Yes, under the Privacy Rule, covered entities are permitted to use and disclose PHI for research either:
I. With individual authorization; or
II. Without individual authorization under limited circumstances
A. The data requestor/recipient provides documentation that an alteration or a waiver of the requirement for participants’ authorization has been approved by an IRB or Privacy Board (PB). In addition to a statement that the alteration/waiver has been approved by an IRB or PB that was constituted as stipulated in the Rule, the documentation should include other specific information:
1. Identity of the IRB/PB;
2. Date the alteration/waiver was approved;
3. Statement that the alteration/waiver satisfies the following 3 criteria:
a. The use/disclosure of PHI involves no more than minimal risk to the privacy of individuals, based on at least the following elements:
i.
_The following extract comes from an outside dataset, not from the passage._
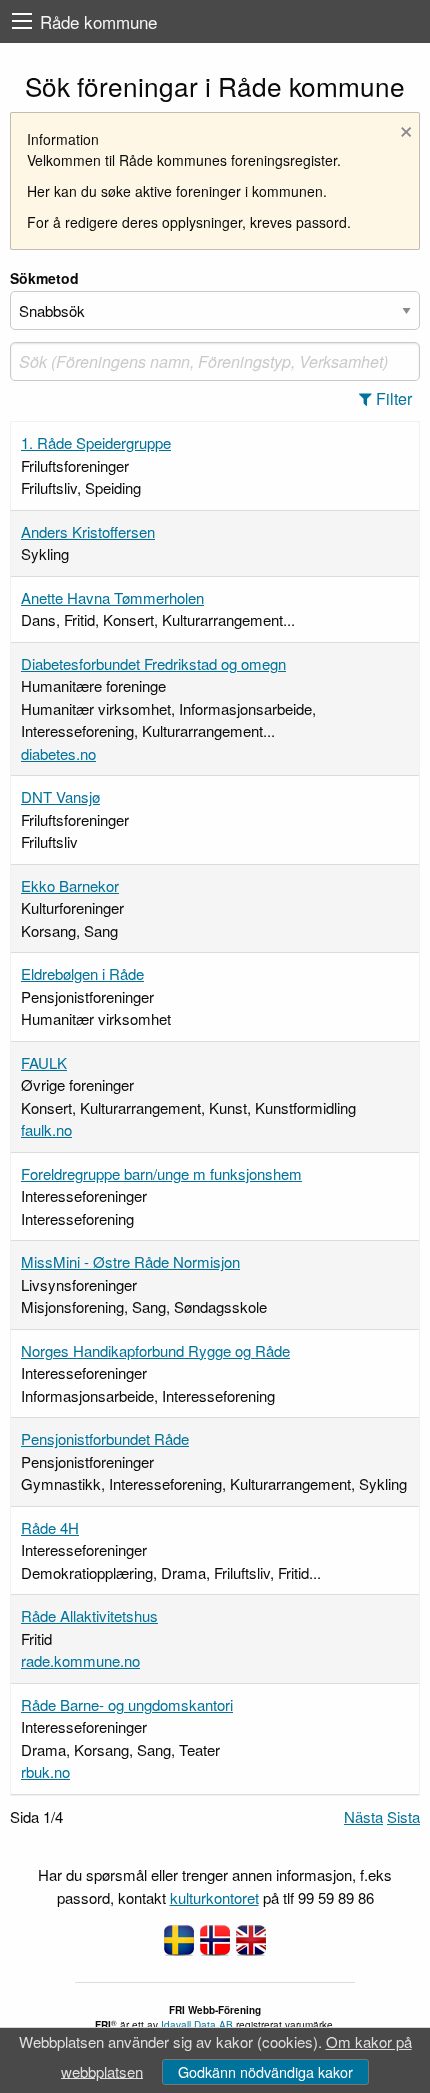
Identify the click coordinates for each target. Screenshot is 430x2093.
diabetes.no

An adequate plan has been proposed to protect the identifiers from improper use and disclosure;
ii. An adequate plan has been proposed to destroy identifiers at the earliest possible opportunity, unless there is a health or research justification for retaining it, or is required by law; and,
iii. There is adequate written assurance that the PHI will not be reused or disclosed
b. The research could not practicably be conducted without the alteration/waiver
c. The research could not practicably be conducted without access to and use of the PHI
B. Limited Data Sets — Covered entities may use or disclose limited data sets, i.e., a data set that excludes direct identifiers (16 specific identifiers, including name, street address, tel./FAX numbers, VIN, SSN, e-mail address, full face photographs, etc.), after obtaining from the recipient a data use agreement that specifies permitted uses and disclosures of the PHI, limits who can use or receive the data, and requires the recipient to agree not to re-identify the data or contact the individuals.
When a covered entity discloses PHI in a limited data set to a researcher who has entered into an appropriate data use agreement, then documentation of IRB/PB approval of waiver of individual authorization is not required.